A receipt is assessable income if:

    o it is income in the ordinary sense of the word (ordinary income); or

    o it is not ordinary income but through the operation of the legislation it is included in assessable income (statutory income).

Ordinary income

Subsection 6-5(2) of the Income Tax Assessment Act 1997 (ITAA 1997) provides that the assessable income of an Australian resident includes income according to ordinary concepts (ordinary income) derived directly or indirectly from all sources, whether in or out of Australia, during the income year.

Based on case law, it can be said that ordinary income generally includes receipts that:

    o are earned

    o are expected

    o are relied upon, and

    o have an element of periodicity, recurrence or regularity.

An amount paid to compensate for loss generally acquires the character of that for which it is substituted (FC of T v Dixon (1952) 86 CLR 540).

Section 44 of the WRCA provides for weekly compensation payments to be payable to various specified dependents where a worker dies as a result of a compensable disability.

Subsection 44(14) of the WRCA provides that any weekly payments payable under section 44 can be commuted to a lump sum payment that is actuarially equivalent to the weekly payments.

Compensation payable under section 44 of the WRCA is for the loss of the deceased's financial support, it is not compensation payable for the loss of your income. Therefore the amount is capital in nature.

Where the compensation amount is paid by way of weekly payments, the regularity of the receipt of those weekly amounts means that they are income according to ordinary concepts when received.

In your case, you have reached a settlement with your deceased husband's employer for a lump sum amount in commutation for any entitlement you may have under section 44 of the WRCA. That amount is capital in nature and therefore not assessable as ordinary income under subsection 6-5(2) of the ITAA 1997.

Capital gains tax 

The receipt of the lump sum compensation amount may give rise to a capital gain (statutory income) under CGT event C2 (section 104-25 of the ITAA 1997) which relates to cancellation, surrender or similar endings. However, a capital gain or loss made upon the ending of a CGT asset acquired on or after 20 September 1985 is disregarded under paragraph 118-37(1)(b) of the ITAA 1997, if the CGT event is in relation to compensation or damages received for any wrong, injury or illness suffered by a person or a relative of that person.
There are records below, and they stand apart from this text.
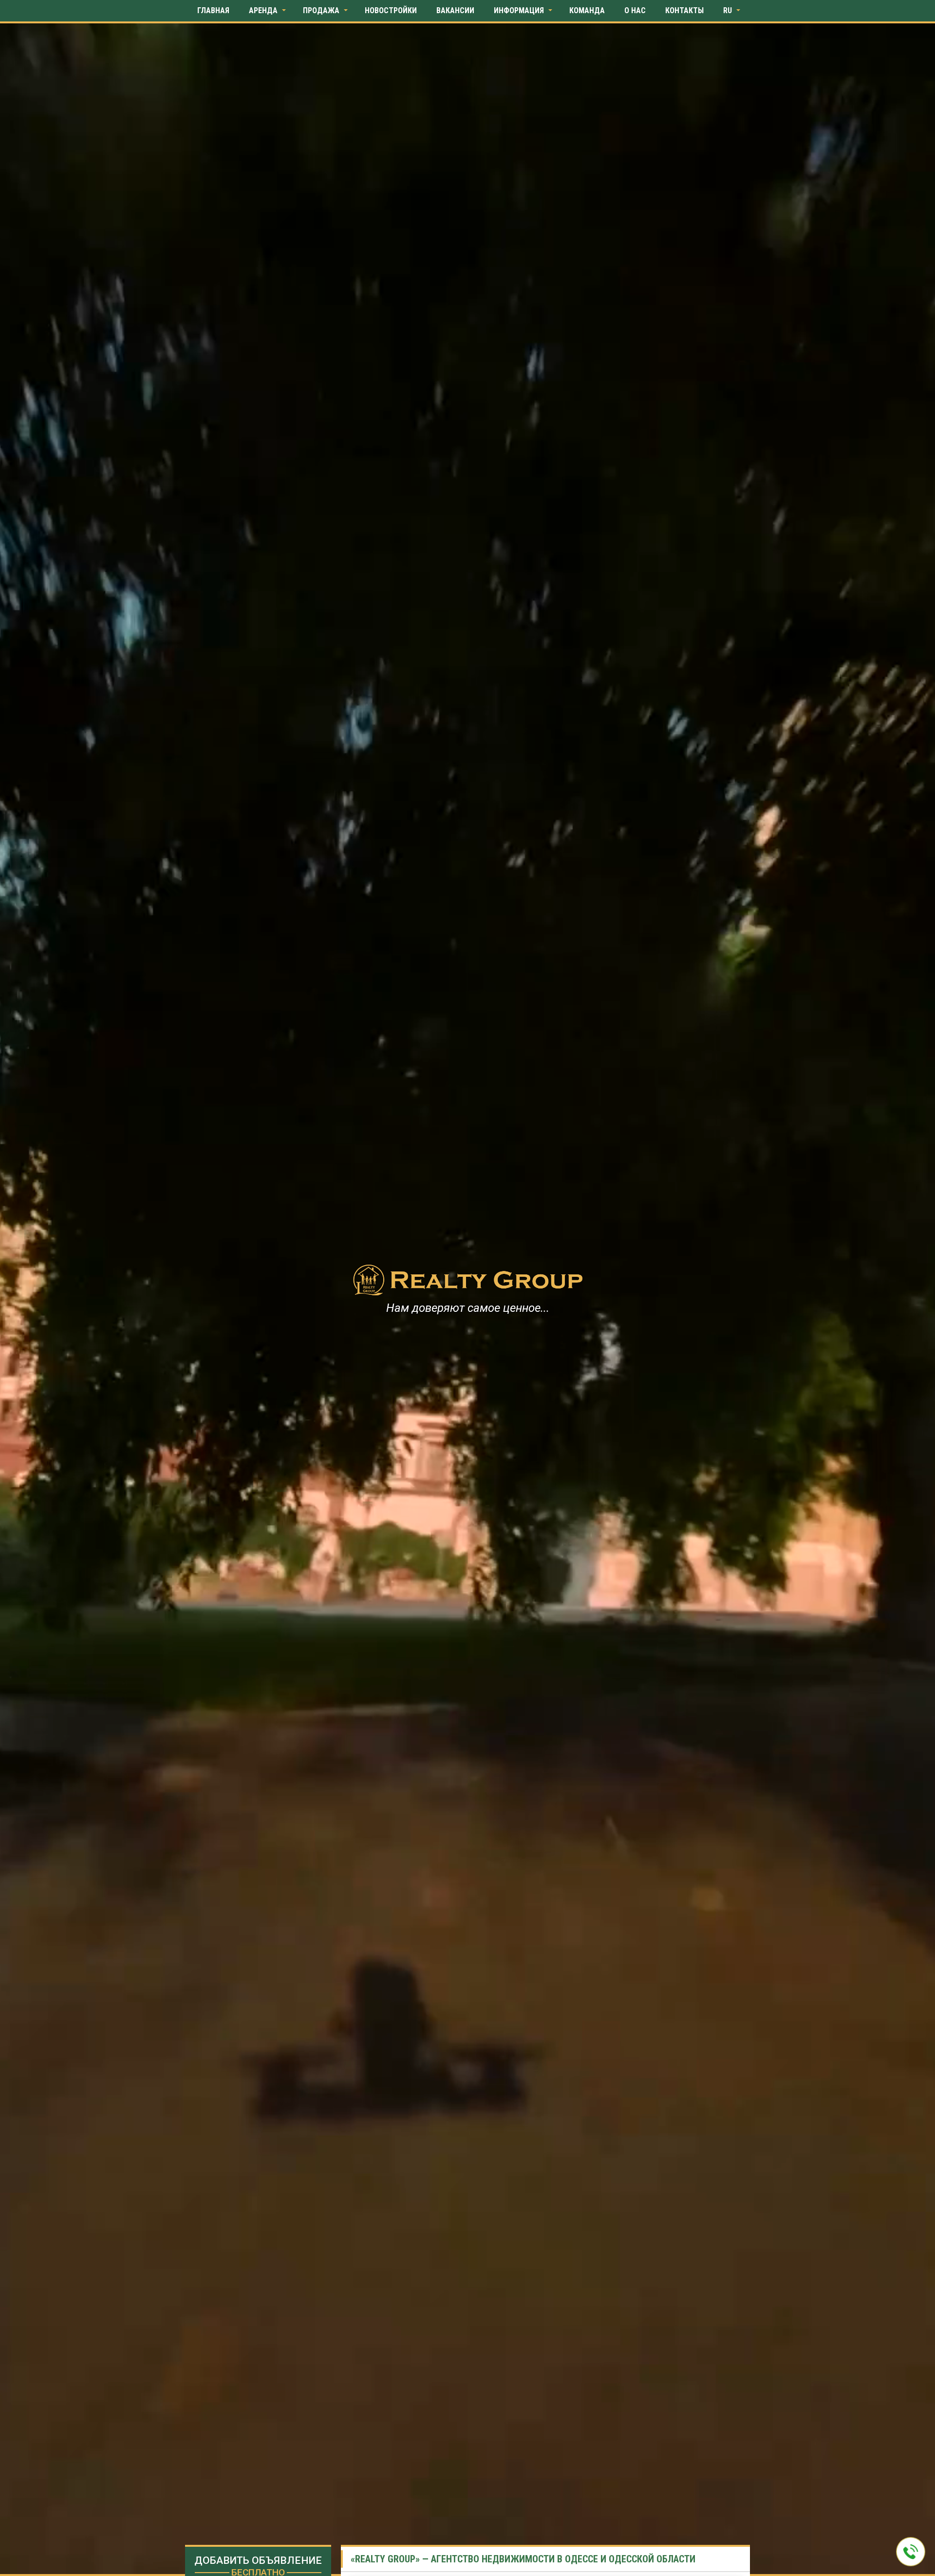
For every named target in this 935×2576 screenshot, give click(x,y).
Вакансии (455, 10)
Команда (587, 10)
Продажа (321, 10)
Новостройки (391, 10)
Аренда (263, 10)
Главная (213, 10)
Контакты (684, 10)
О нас (635, 10)
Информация (519, 10)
In your case, the compensation received is for a 'wrong, injury or illness' you have suffered, being the death of a worker on whom you were dependent.

Therefore, any capital gain or capital loss arising from the CGT event is disregarded under paragraph 118-37(1)(b) of the ITAA 1997 as it relates wholly to compensating you for a personal wrong, injury or illness.

Conclusion

The lump sum amount of compensation received will not be included in your assessable income.